Sesungguhnya Akulah akhirmu Jika Aku katakan jangan Engkau pergi ke sana, sungguh aku adalah kekasihMu Aku adalah sumber kehidupan di titik ketiadaan.

Pengalaman spiritual seseorang, seperti yang dialami oleh Rumi, menjadi magnet dan gerbang menuju rahasia di balik kata dan susunan kalimat. Pengalaman spiritual sejumlah tokoh sufi juga akhirnya dituangkan dalam karya sastra sehingga sastra Islam pun memiliki kaitan dengan sufisme.
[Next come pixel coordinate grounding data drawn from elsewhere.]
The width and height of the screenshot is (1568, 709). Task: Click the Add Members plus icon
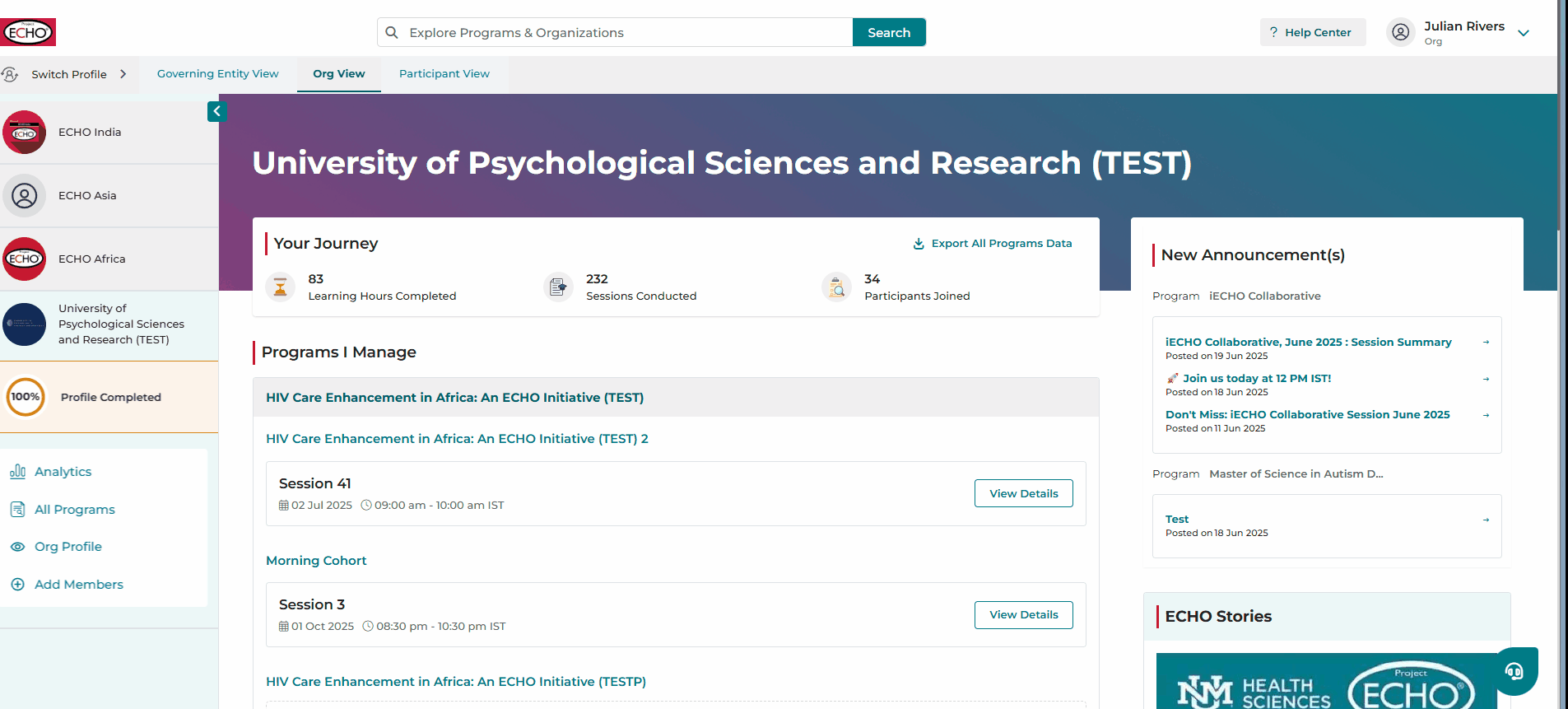click(17, 585)
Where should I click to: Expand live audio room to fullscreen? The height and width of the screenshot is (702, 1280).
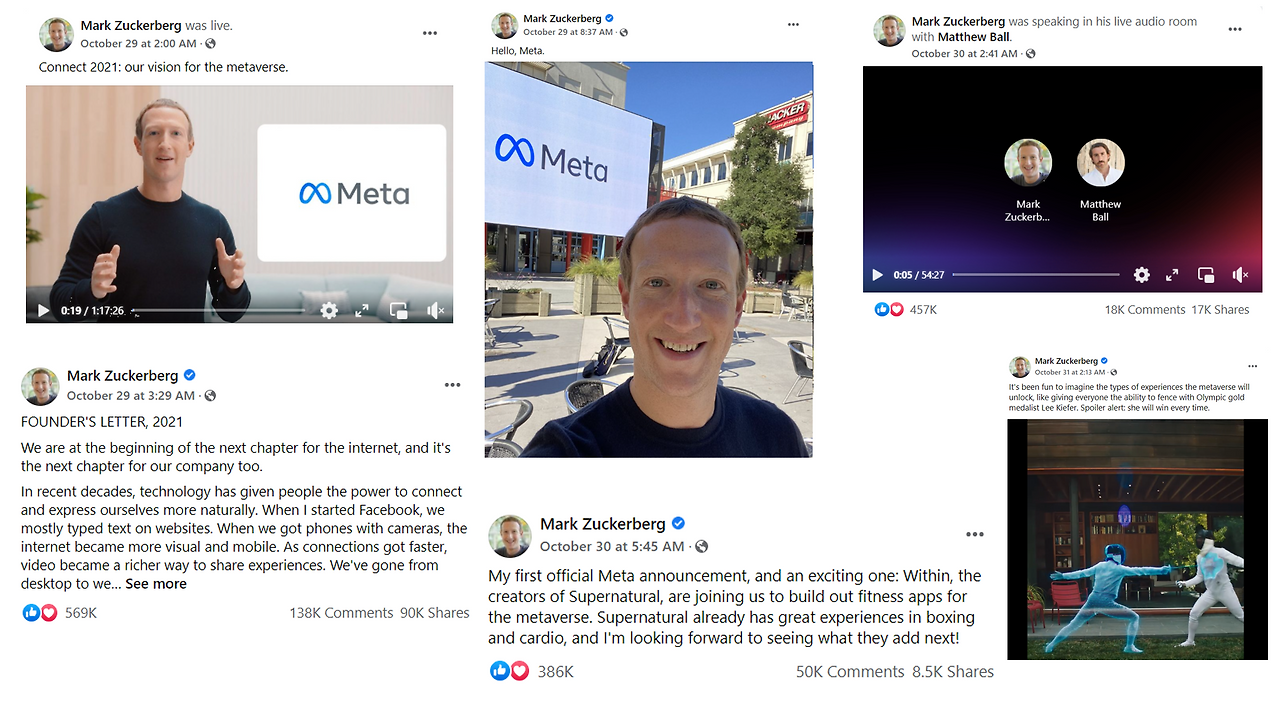1173,275
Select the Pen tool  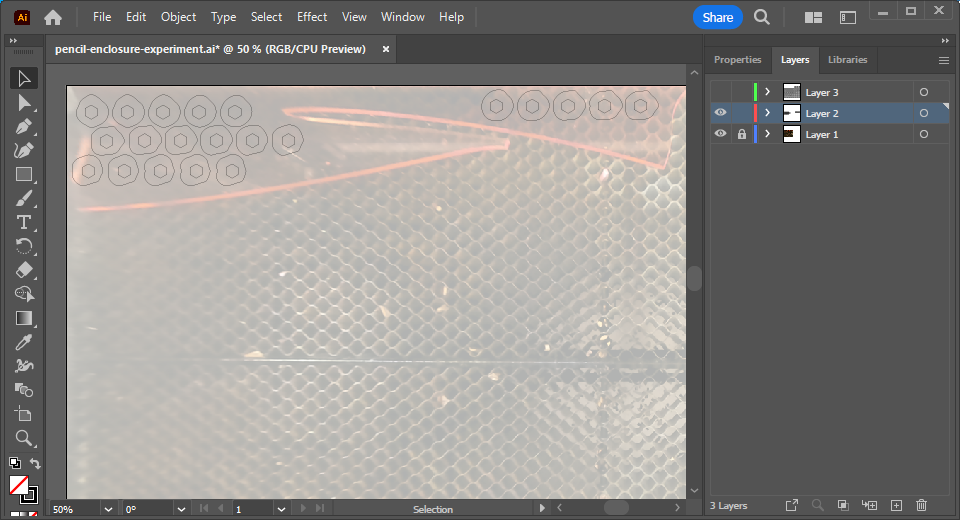coord(24,127)
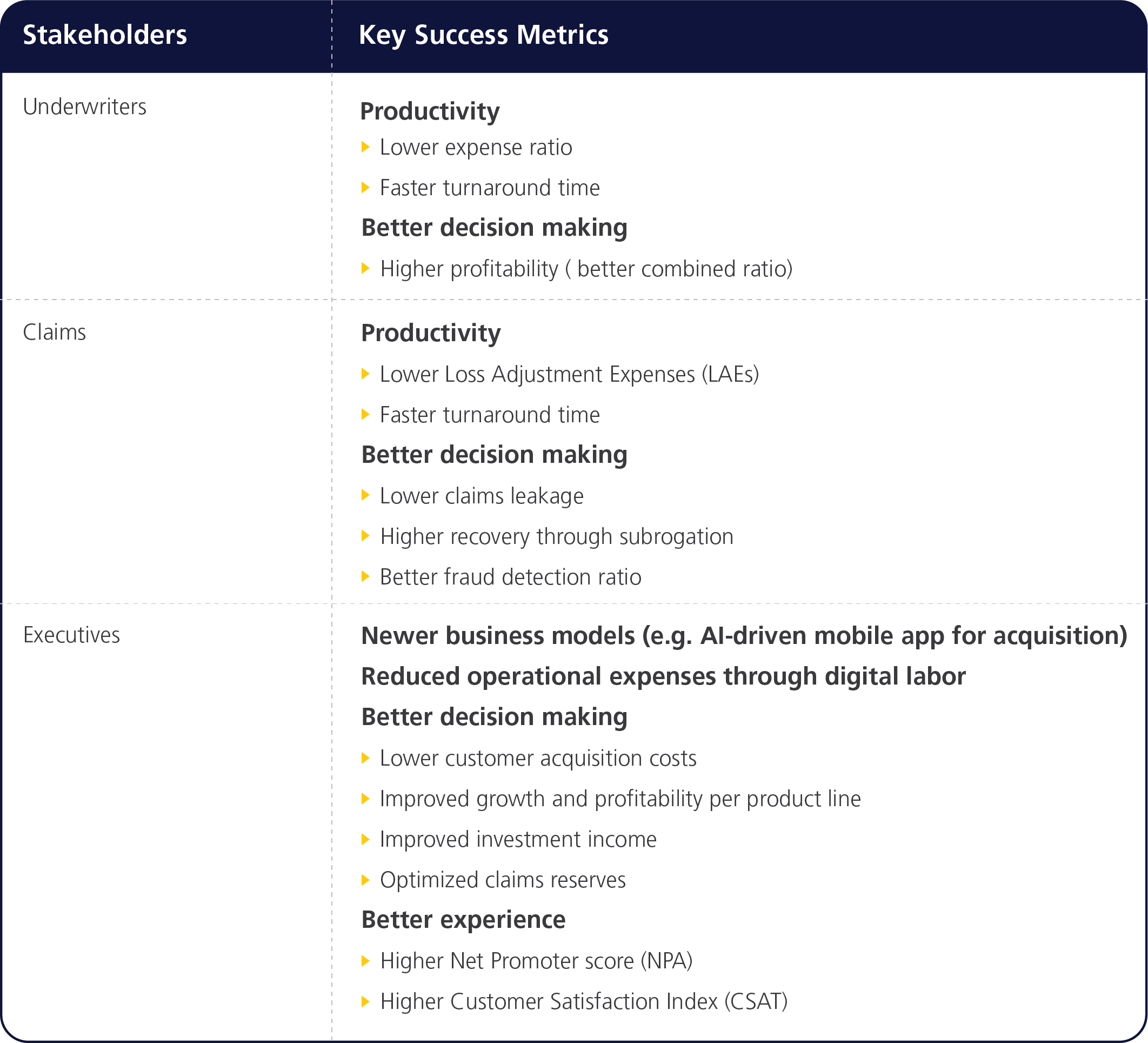Click Higher profitability (better combined ratio) text
This screenshot has height=1043, width=1148.
tap(586, 269)
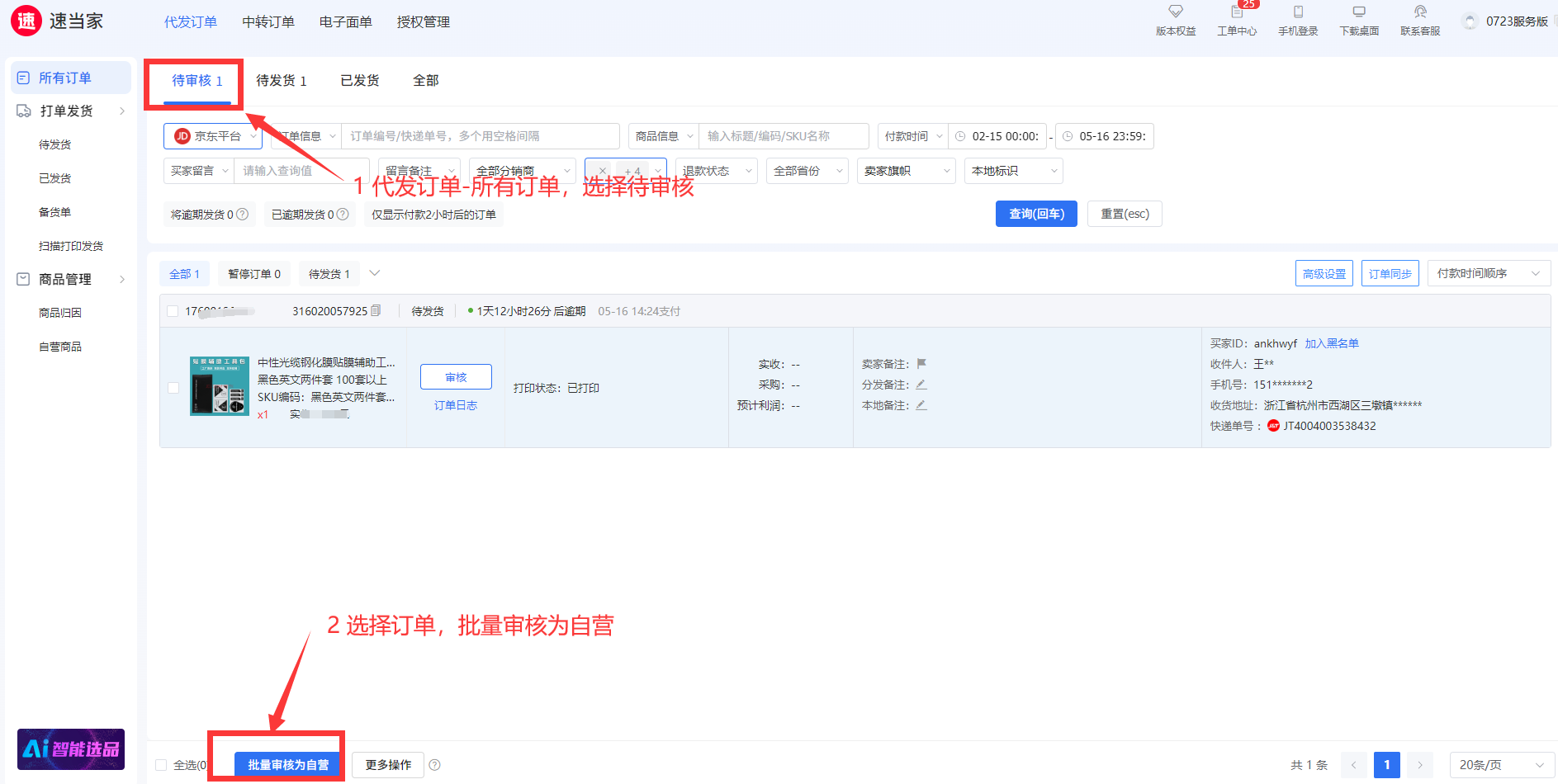This screenshot has width=1558, height=784.
Task: Click 加入黑名单 link for buyer
Action: click(x=1331, y=343)

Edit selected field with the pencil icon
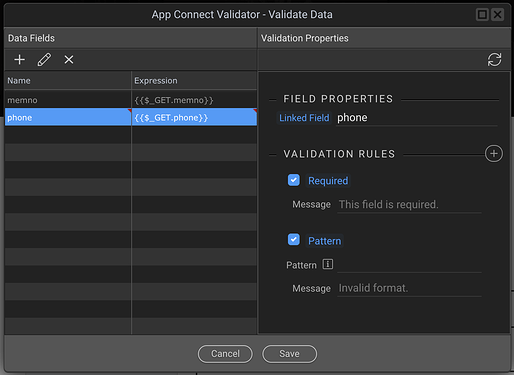44,60
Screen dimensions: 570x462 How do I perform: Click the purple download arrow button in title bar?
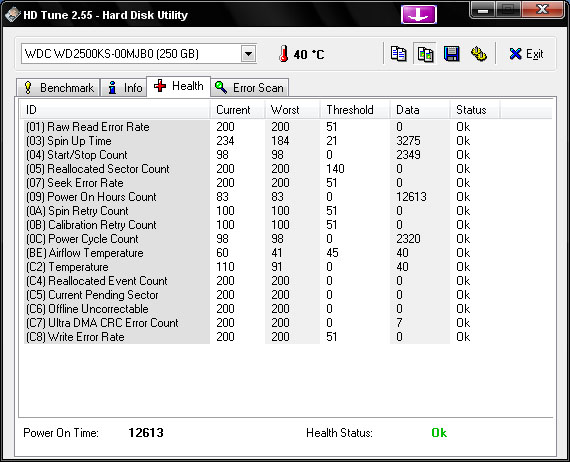pos(419,15)
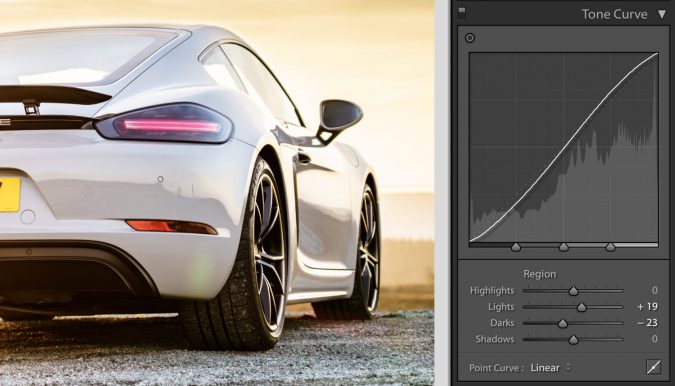This screenshot has width=675, height=386.
Task: Click the Lights slider handle
Action: tap(582, 307)
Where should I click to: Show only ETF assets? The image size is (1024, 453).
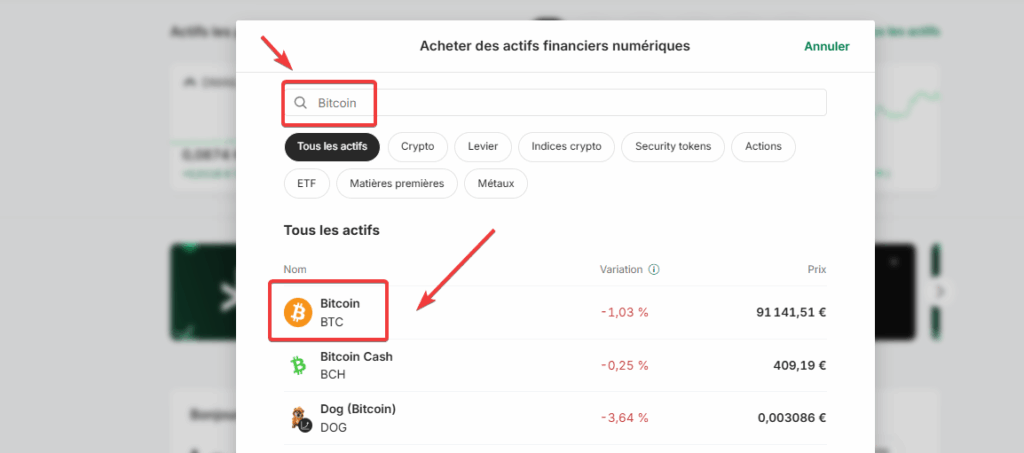tap(307, 183)
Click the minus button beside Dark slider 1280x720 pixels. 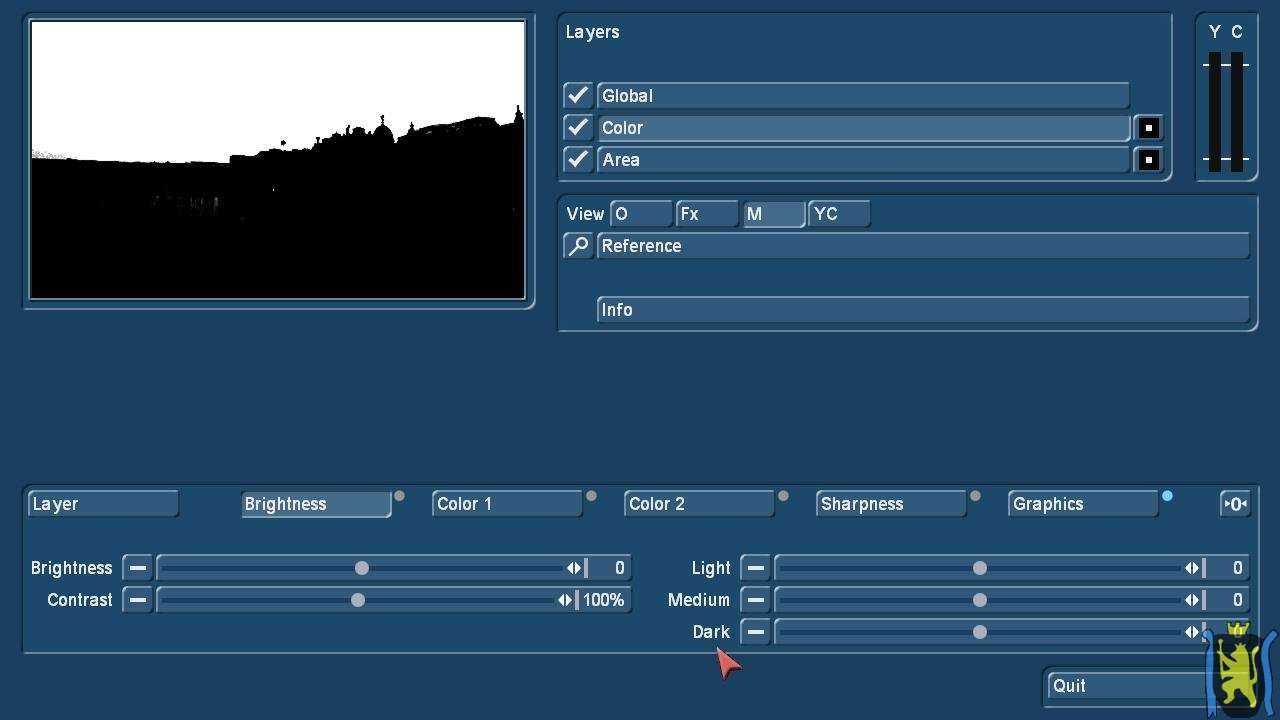tap(755, 632)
Sisi lain keistimewaan Rumi adalah memadukan perpaduan olah rasa itu dengan daya magnetis dari lantunan musik. Rumi memakai musik untuk sarana dan media pendekatan terhadap Sang Pencipta. Musik menolong hati agar tetap luluh dan melembutkannya selalu.

Sang maestro menulis kitab al-Madaih. Karya yang berisikan tentang nadanada dan alunan pujaan wujud cinta kepada-Nya.

Lantunan musik yang syahdu mampu mengikis kesombongan hati dan menundukkan kecongkakan manusia di hadapan-Nya. Lewat musik, jiwa manusia akan larut, menyatu dengan keesaan-Nya.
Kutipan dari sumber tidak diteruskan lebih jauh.